7.5Le Comité prend note de l’affirmation des requérantes selon laquelle une violation de l’article 13 de la Convention a été commise et du fait que celles-ci réfutent l’observation de l’État partie selon laquelle M. Cubrilov aurait pu demander une enquête sur les actes de torture subis au titre de l’article 17 (par. 3) du Code de procédure pénale. Il constate que l’État partie n’a pas effectivement contesté que le traitement infligé à M. Cubrilov l’avait empêché d’avoir accès à un tel recours (voir par. 6.2 ci-dessus). De plus, la capacité des requérantes à déposer une demande d’enquête étayée a été compromise par le retard de sept ans pris dans la communication du rapport d’autopsie. Compte tenu de ce qui précède, le Comité estime que l’État partie ne s’est pas acquitté de l’obligation qui lui incombe au titre de l’article 13 de la Convention d’assurer à M. Cubrilov et aux requérantes le droit de porter plainte et de veiller à ce que leur cause soit immédiatement et impartialement examinée par les autorités compétentes.

7.6Le Comité prend note de l’allégation des requérantes selon laquelle l’État partie a violé l’article 14 de la Convention, ses autorités ayant refusé de leur accorder une indemnisation pour l’absence d’enquête. Le Comité rappelle son observation générale no 3 (2012) sur l’application de l’article 14 et souligne que cet article est applicable à toutes les victimes de torture et de mauvais traitements. Il rappelle en outre que l’article 14 reconnaît non seulement le droit à une indemnisation équitable et adéquate, mais impose également aux États parties de veiller à ce que la victime d’un acte de torture ou de mauvais traitements obtienne réparation. Il considère que la réparation devrait couvrir tous les dommages subis par la victime et comprendre la restitution, l’indemnisation, la réadaptation de la victime et des mesures visant à garantir la non-répétition des violations, en tenant toujours compte des circonstances de chaque cas. Toutefois, le Comité constate qu’en l’espèce, les requérantes ont reçu une indemnisation de l’État partie comme suite au jugement rendu par le premier tribunal municipal de Belgrade en date du 17 novembre 2006. À cet égard, le Comité, compte tenu des éléments dont il dispose, estime qu’il n’y a pas de motif suffisant pour conclure que l’État partie a manqué aux obligations qui lui incombent au titre de l’article 14 de la Convention.

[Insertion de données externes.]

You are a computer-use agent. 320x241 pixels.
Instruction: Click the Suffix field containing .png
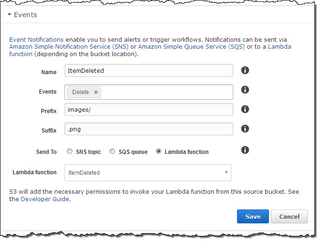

8.Le Comité, agissant en vertu de l’article 22 (par. 7) de la Convention, décide que les faits dont il est saisi font apparaître une violation par l’État partie des articles 1er, 2, 12 et 13 de la Convention. Étant parvenu à cette conclusion, le Comité n’examinera pas les autres griefs des requérantes.

9.Conformément à l’article 118 (par. 5) de son règlement intérieur, le Comité invite instamment l’État partie à :

a)Procéder immédiatement à une enquête impartiale et indépendante sur les actes de tortures infligés à M. Cubrilov et le décès de celui-ci, en engageant, le cas échéant, des poursuites contre les responsables pour acte de torture et en leur imposant les peines prévues par le droit interne ;

b)Prendre les mesures voulues pour offrir des garanties de non-répétition des actes visés par la requête. À cette fin, le Comité invite instamment l’État partie à revoir ses procédures pénales en ce qui concerne tant le droit que la pratique, pour faire en sorte que les cas de torture fassent immédiatement l’objet d’une enquête d’office, même si les victimes ou leurs proches n’ont pas demandé d’enquête, et de l’informer dans un délai de cent quatre‑vingt jours des mesures qu’il aura prises à cet égard ;

c)Rendre publiques les présentes constatations et en diffuser largement le contenu, dans la langue officielle de l’État partie, en particulier auprès des policiers et du personnel pénitentiaire chargés de s’occuper des personnes privées de liberté.

10.Conformément au paragraphe 5 de l’article 118 de son règlement intérieur, le Comité demande à l’État partie de lui faire parvenir, dans un délai de quatre-vingt-dix jours à compter de la date de transmission des présentes constatations, des informations sur les mesures qu’il aura prises pour leur donner effet.